本文:
***
上の画像でも分かりますが、割れはずれて段がついています。

割れ修理の際には、このズレを出来る限り無くして接着したいのです。

トップの割れを接着する場合は、平らなもので挟んでクランプしてやればほぼズレは無く接着が出来ますし、然程力が必要無ければ強力磁石で挟む事も出来るのですが、このようにサイドやバックの場合はそれが出来ない事が多いです。

接着するには割れ部分に接着剤が行き届かなくてはなりませんが、「接着剤を付けてから、割れ部分のずれが無いようにちゃんとそろえて、クランプ、あ、ちょっとずれたから直さなきゃ…」何てことやっている暇はないのです。

一発でズレ無くクランプ出来れば問題無いのですが、そんなことは出来ないので、ズレていない状態を作ってから接着します。

「ピタッとしていたら接着剤が入らないではないか。」とお思いの貴兄、スーパーグルーを使うのです。

所謂、瞬間接着剤の類です。

コツはありますが、これの粘度の低いものなら毛細管現象の原理で接着出来ます。
***
課題一覧:
A - 本文のうち「トップの割れを接着する場合は」で始まる段落を、主要な事実を残したまま、より短い文章に書き改めてください。
B - 本文に基づき、次の問いに答えてください。解答には問いと同じ記号を付けてください。
(i) 割れ修理の際、できる限り無くして接着したいものは何ですか。
(ii) スーパーグルーは何の類とされていますか。
(iii) 粘度の低いものは、何の原理で接着できるとされていますか。
C - 割れ修理について述べた本文を、最後の文に続けて書き継いでください。
リストはここでの作業には一切関係しません。

提示データ:
***
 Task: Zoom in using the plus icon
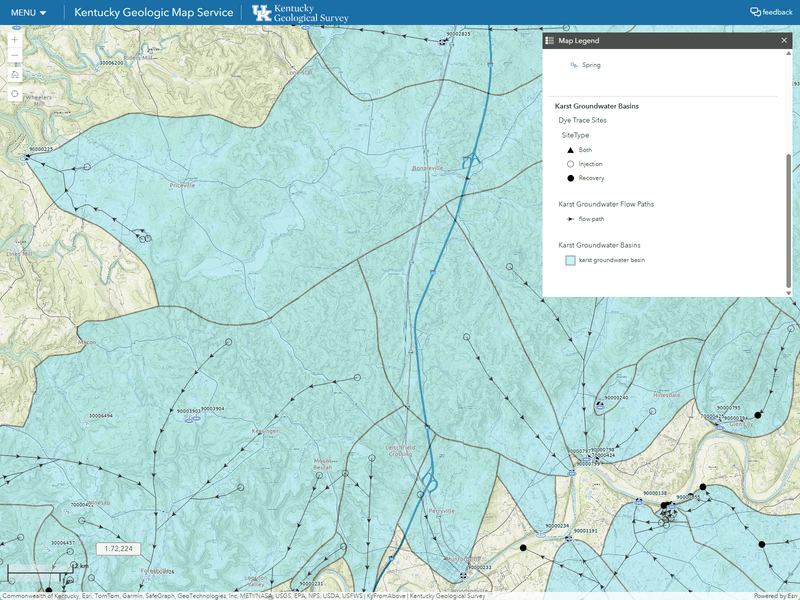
***
各課題の解答:
A - トップの割れは、平らなもので挟んでクランプすればほぼズレなく接着でき、大きな力が不要なら強力磁石で挟むこともできる。しかし、サイドやバックではそれができない場合が多い。

B -
(i) 割れのズレ（段）
(ii) 瞬間接着剤の類
(iii) 毛細管現象の原理

C -
Gibsonのラッカー塗装はスーパーグルーの付いた跡が研いても消えずに残ってしまう場合がある為、ボディの内側から接着剤を入れられればそうします。

 

しっかり接着剤が入れば補強はいらないのですが、一応格好つけたいなら補強を付けます。

割れがすごく長いのでカッコつけも沢山必要です。

私の場合はサウンドホールから手を入れてノールック作業。

 

 

画像だと直ってない様に見えてしまいます。

撮り方変えてみる。

割れの筋が目立たないようにするには塗装を木地まで剥がして塗り直しますが、今回はそれは無しです。

 

 

 

 

楽器が新しければ新しいほどキズや修理の跡が悲しいですが、ずっと使い続けて行くうちにキズも増え、修理も必要になる事が出てきます。

キズや修理跡も使い続けた歴史の一部と思えば更に愛着も湧いて来るのではないでしょうか。